Count the lines of the listing below where "agent" shows up, and please answer with that number only.

----- Material to process -----

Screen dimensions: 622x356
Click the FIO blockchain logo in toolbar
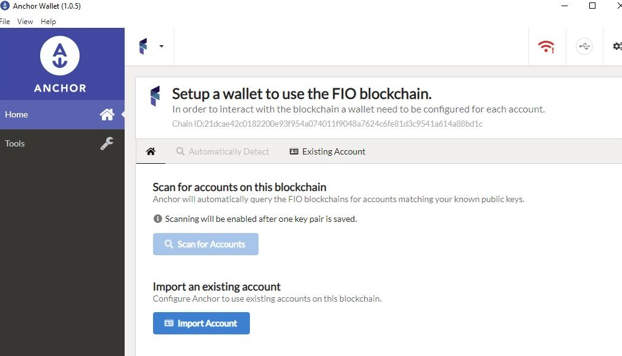coord(143,46)
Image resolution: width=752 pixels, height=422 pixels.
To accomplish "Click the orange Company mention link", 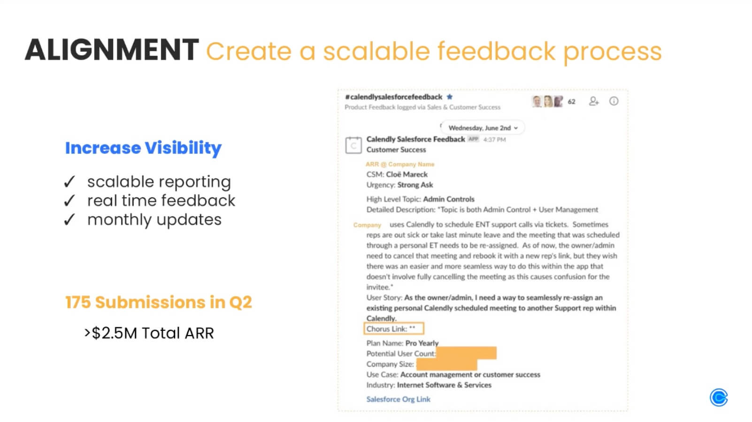I will (x=367, y=225).
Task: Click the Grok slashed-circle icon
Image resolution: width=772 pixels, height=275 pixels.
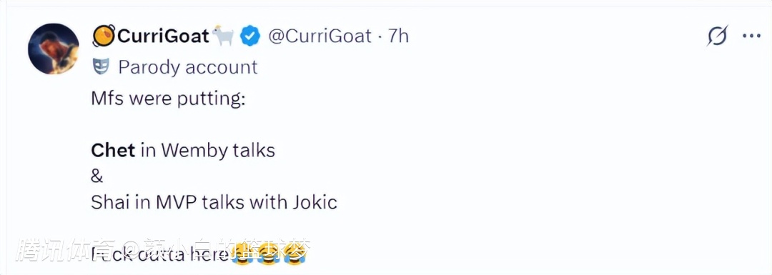Action: 717,36
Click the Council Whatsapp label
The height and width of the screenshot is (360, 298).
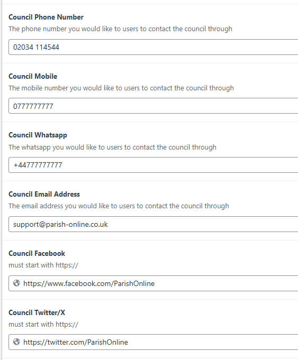tap(38, 135)
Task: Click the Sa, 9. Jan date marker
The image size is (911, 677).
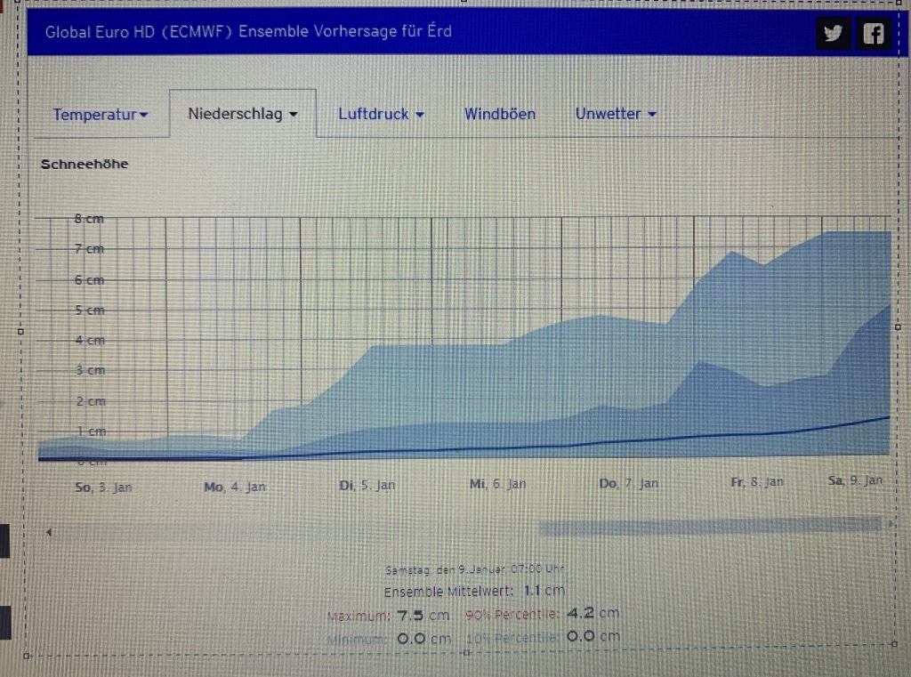Action: tap(855, 480)
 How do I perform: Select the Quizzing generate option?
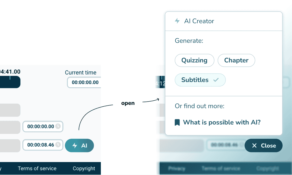194,60
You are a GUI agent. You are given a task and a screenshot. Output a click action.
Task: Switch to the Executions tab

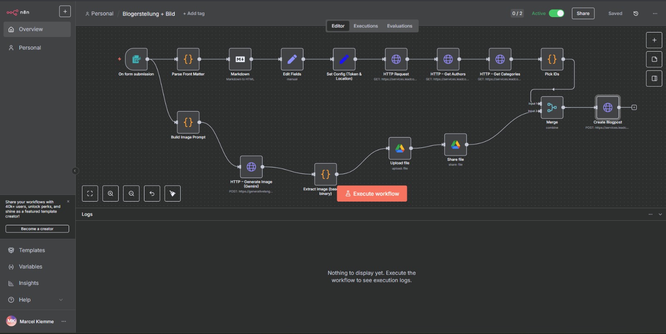tap(365, 26)
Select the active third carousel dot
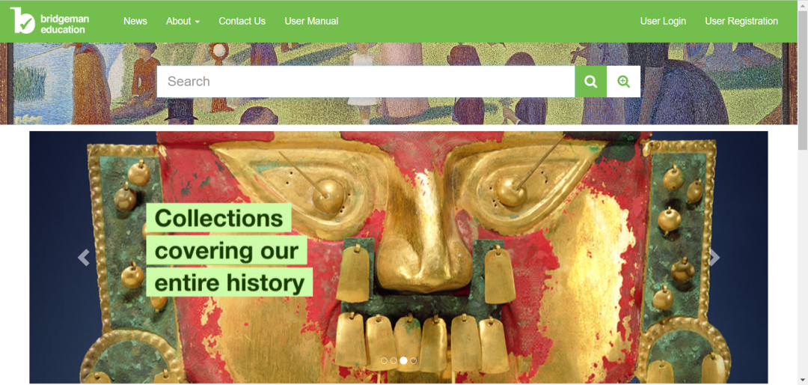Image resolution: width=808 pixels, height=385 pixels. coord(403,361)
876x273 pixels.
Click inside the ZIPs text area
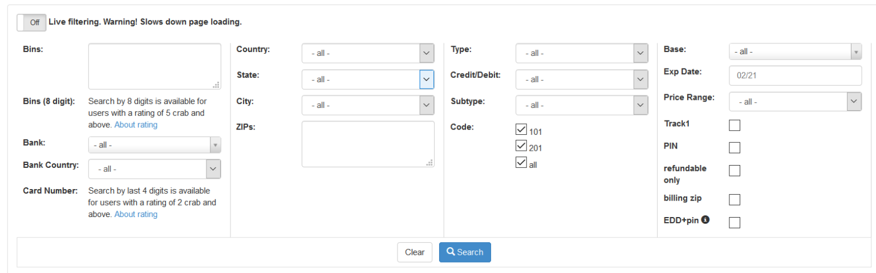tap(368, 144)
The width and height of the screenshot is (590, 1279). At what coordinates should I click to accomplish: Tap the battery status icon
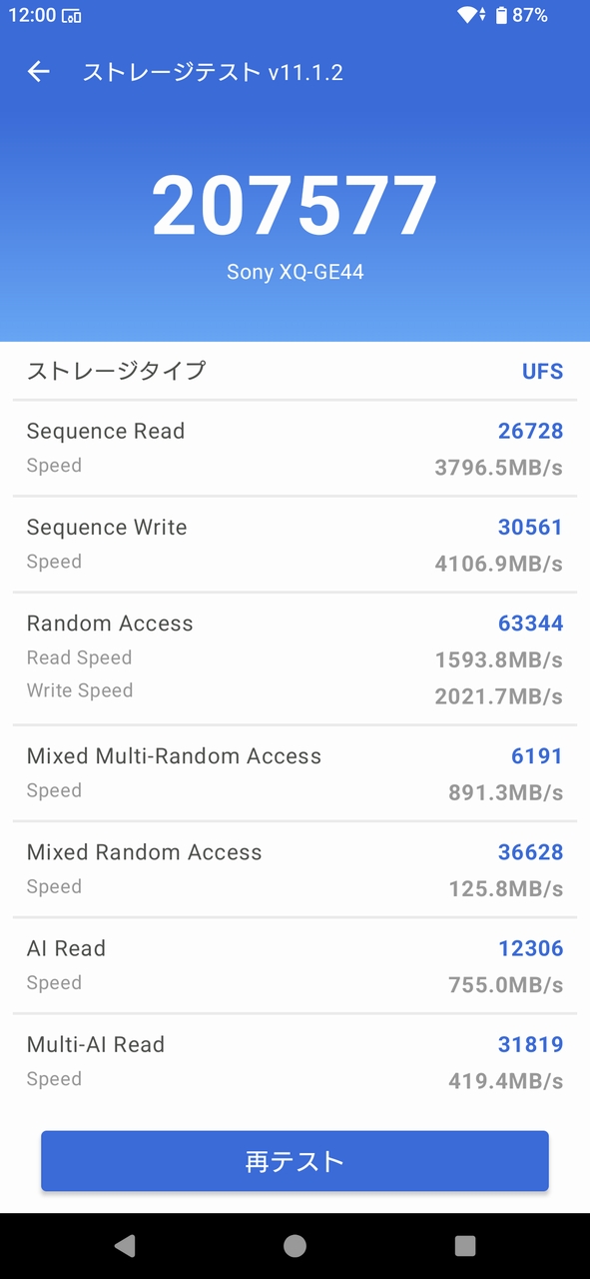tap(501, 15)
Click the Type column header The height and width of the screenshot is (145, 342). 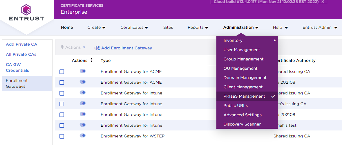(106, 60)
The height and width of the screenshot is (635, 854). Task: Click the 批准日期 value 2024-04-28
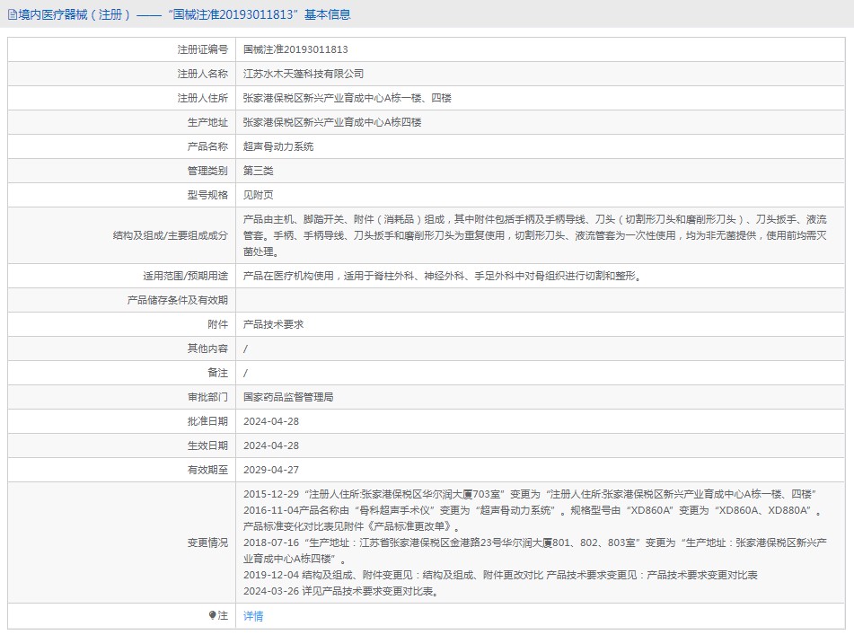click(x=271, y=421)
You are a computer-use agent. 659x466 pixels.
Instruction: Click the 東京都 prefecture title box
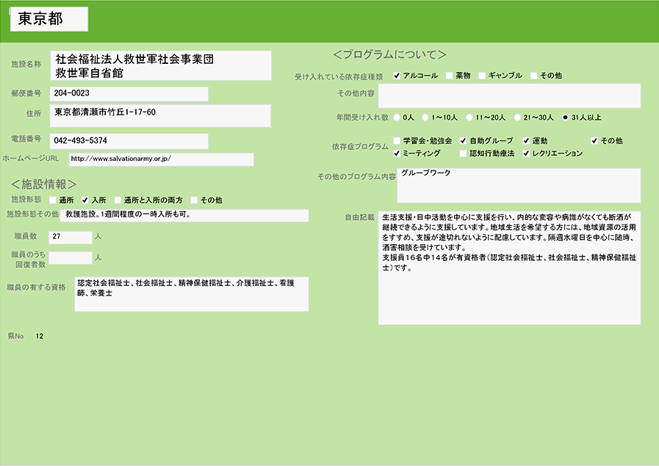pyautogui.click(x=49, y=19)
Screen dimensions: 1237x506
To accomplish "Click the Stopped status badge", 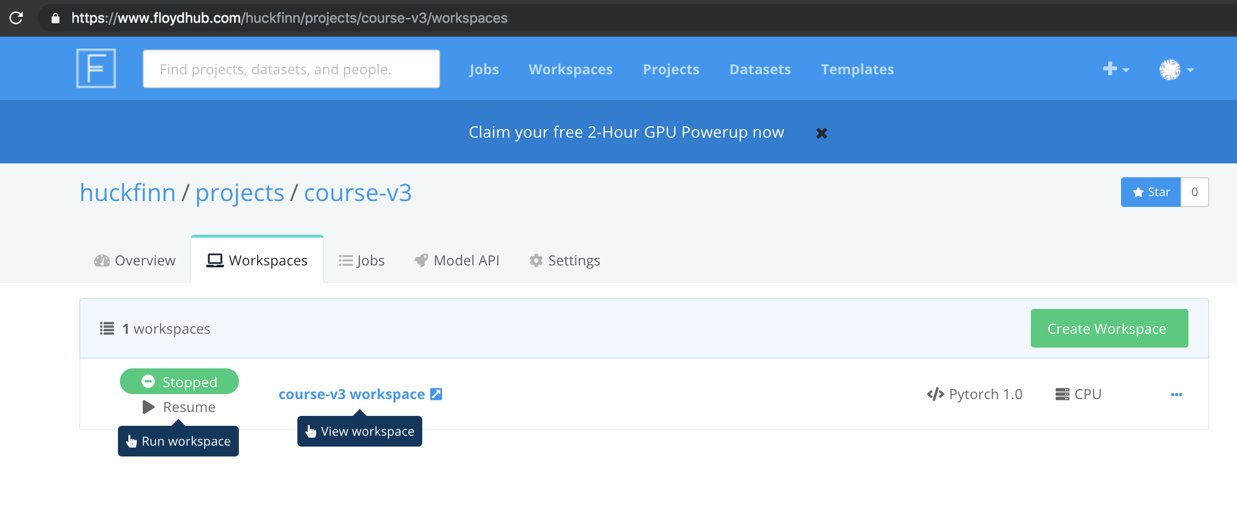I will coord(179,382).
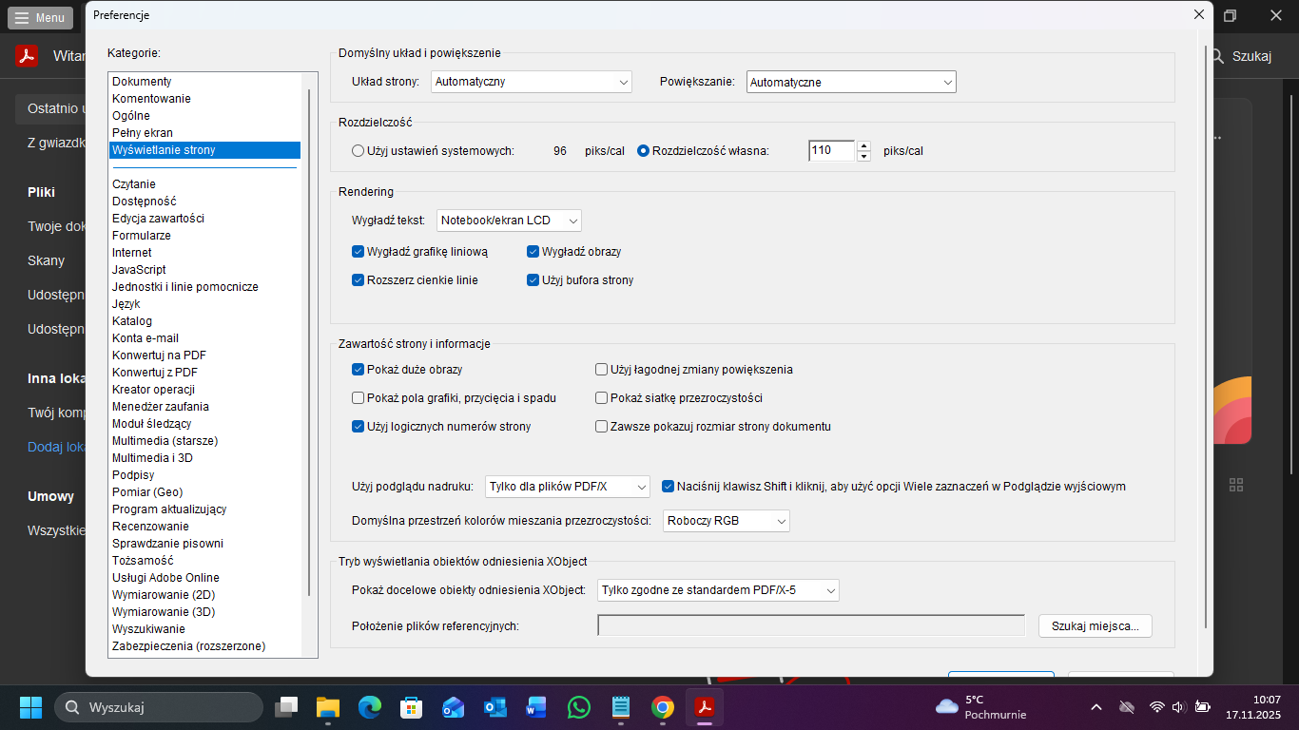Open the Menu button in Acrobat
Image resolution: width=1299 pixels, height=730 pixels.
[40, 18]

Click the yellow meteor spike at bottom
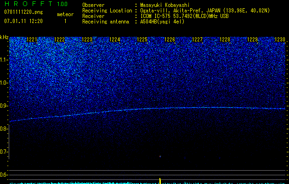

-----

Your solution:
2